House Democrats this week are renewing efforts to enact consumer privacy protections that the financial services industry opposes.

Rep. Jay Inslee on Tuesday introduced the Banking Privacy Act of 1999, which would let consumers block banks from sharing personal information with affiliates or selling it to third parties.

Under the Washington Democrat's plan, banks would have to explain to customers how their data would be used and give them the right to "opt out" within 30 days.

Rep. Edward J. Markey, D-Mass., plans to propose a tougher requirement Thursday when House Commerce's finance subcommittee votes on financial reform legislation.

Customers of banks, insurance companies, and securities firms would have to give permission-or "opt in"-before information could be disclosed to outside entities. Financial companies could share personal data among affiliates as long as customers may opt out, a Markey spokesman said.

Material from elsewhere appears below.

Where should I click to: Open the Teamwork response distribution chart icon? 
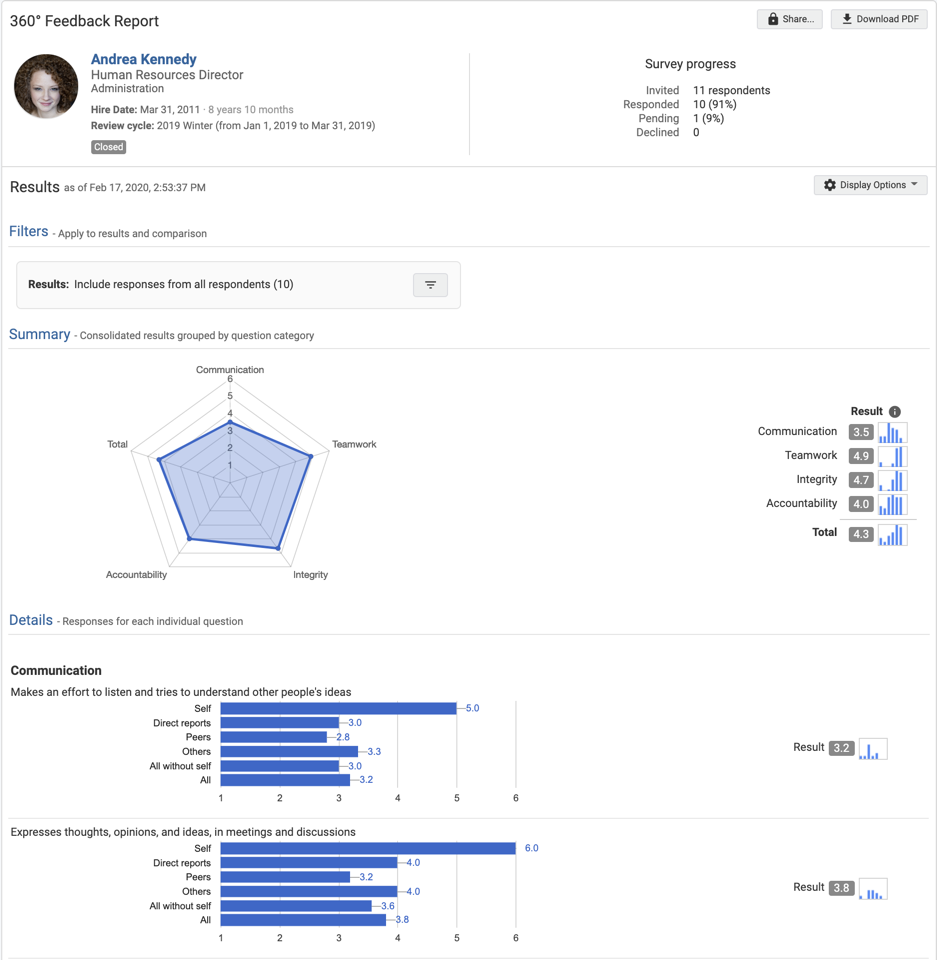point(892,456)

Other committee members are expected to offer softer alternatives that could range from broader disclosure requirements to opt-out measures.

But industry officials said any of these proposals could raise consumer prices or even end popular services, such as granting frequent-flier miles to credit card users. It could also slow loan approvals, they warned.

"The problem with the privacy bills that are being introduced is they can have clearly unintended consequences," said Edward L. Yingling, chief lobbyist for the American Bankers Association. Industry lobbyists are urging lawmakers to postpone action and hold detailed hearings on privacy later in the year.

The Senate is already taking this more deliberate course. It included modest privacy protections in the financial reform bill adopted this month, and a Senate Banking Committee hearing on June 9 will feature lawmakers testifying on broader privacy proposals.

But privacy advocates want fast action.

Tougher protections are needed if financial reform is enacted, Rep. Inslee argued, because it would promote cross-marketing by removing restrictions on mergers among banks, insurance companies, and securities firms. For instance, he said, a bank could tip off a sister stock broker if a consumer's balances swell.

In particular, he wants to close the current "loophole" in the law that lets banks-without any say by consumers-share details of checking transactions, account balances, and other transactional data with affiliates or outside parties.

Rep. Inslee unsuccessfully tried to tack a similar measure to the financial reform bill that was approved in March by the House Banking Committee. Despite his objections, the committee adopted a watered-down provision that would require banks to disclose their privacy policies to customers and keep medical information confidential.